Now, this individual also wanted to get rid of the public-sector unions, pay raises based on cost of living increases, annual pay raises in general, and retirement packages that were not 401Ks. No where in this entire debate did this man suggest raising taxes, reducing tax loopholes, cutting subsidies, or anything else. He's specifically going after state employees and teachers. His argument is that these individuals are being overcompensated, and that they are making huge amounts of money on the backs of the taxpayers. Considering the amount of money being made by some people in the private sector, this accusation really hits a wall.
2. This one goes in a slightly different direction. A local realtor, who is a regular on the program, came on the show today and said (and I paraphrase): Your home is like your own personal savings account. If you sell your home, and downgrade to something smaller, you'll have a good amount of money left over to live on!
Okay, that's true. But when you start thinking of your home like your own personal bank account, you start down the same road of logic that led to the housing bubble. You're talking about people tapping into their home's value, and using that money to live on and make investments. Well, that's exactly what happened in the 2000's and what caused the crash in 2007/2008.

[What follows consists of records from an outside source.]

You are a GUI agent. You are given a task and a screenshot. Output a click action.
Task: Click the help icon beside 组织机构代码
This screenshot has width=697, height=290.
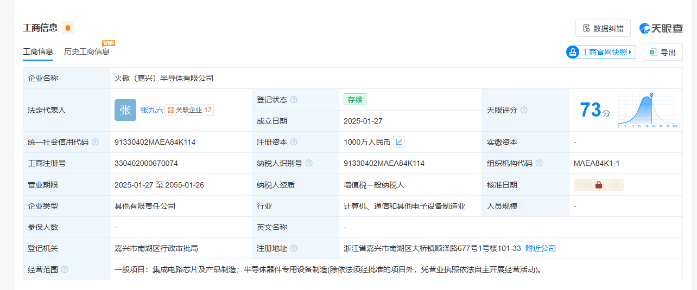point(539,163)
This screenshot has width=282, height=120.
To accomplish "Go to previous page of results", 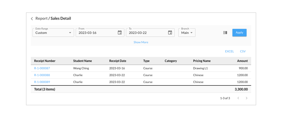I will pyautogui.click(x=238, y=98).
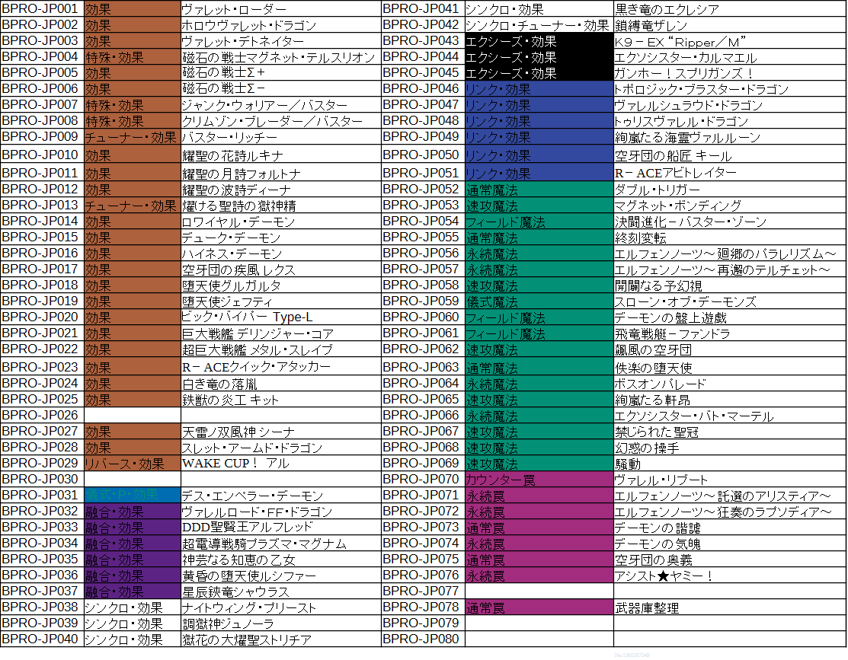Select the empty type cell beside BPRO-JP026
This screenshot has height=660, width=848.
click(x=132, y=415)
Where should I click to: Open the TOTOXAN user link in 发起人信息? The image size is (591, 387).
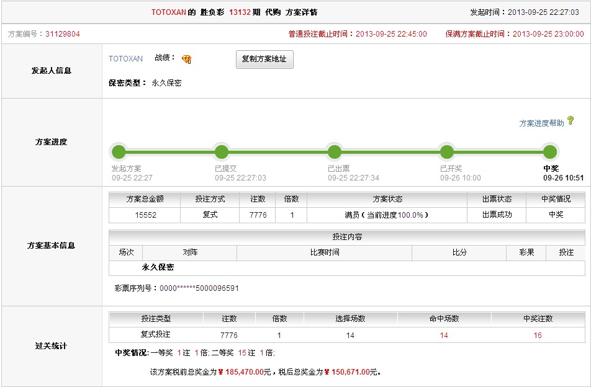(125, 59)
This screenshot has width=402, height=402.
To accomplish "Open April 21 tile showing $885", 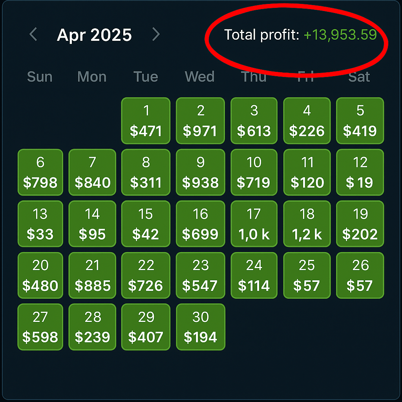I will click(92, 276).
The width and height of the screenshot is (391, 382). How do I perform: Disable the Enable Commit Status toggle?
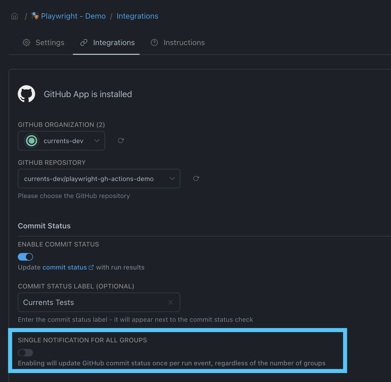coord(25,257)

It really bothered me that a prominent realtor would be making the same argument in 2012 that led to the financial collapse and recession of 2008. It's as if the last few years never happened, and that the economy is bad for some reason other than rampant greed and mismanagement of the mortgage market. And this person should know better. Sure, having a person downgrade to a smaller home is good for their business, but they should know that the avenue of thinking they are promoting is dangerous and has been shown to be devastating to people's livelihood.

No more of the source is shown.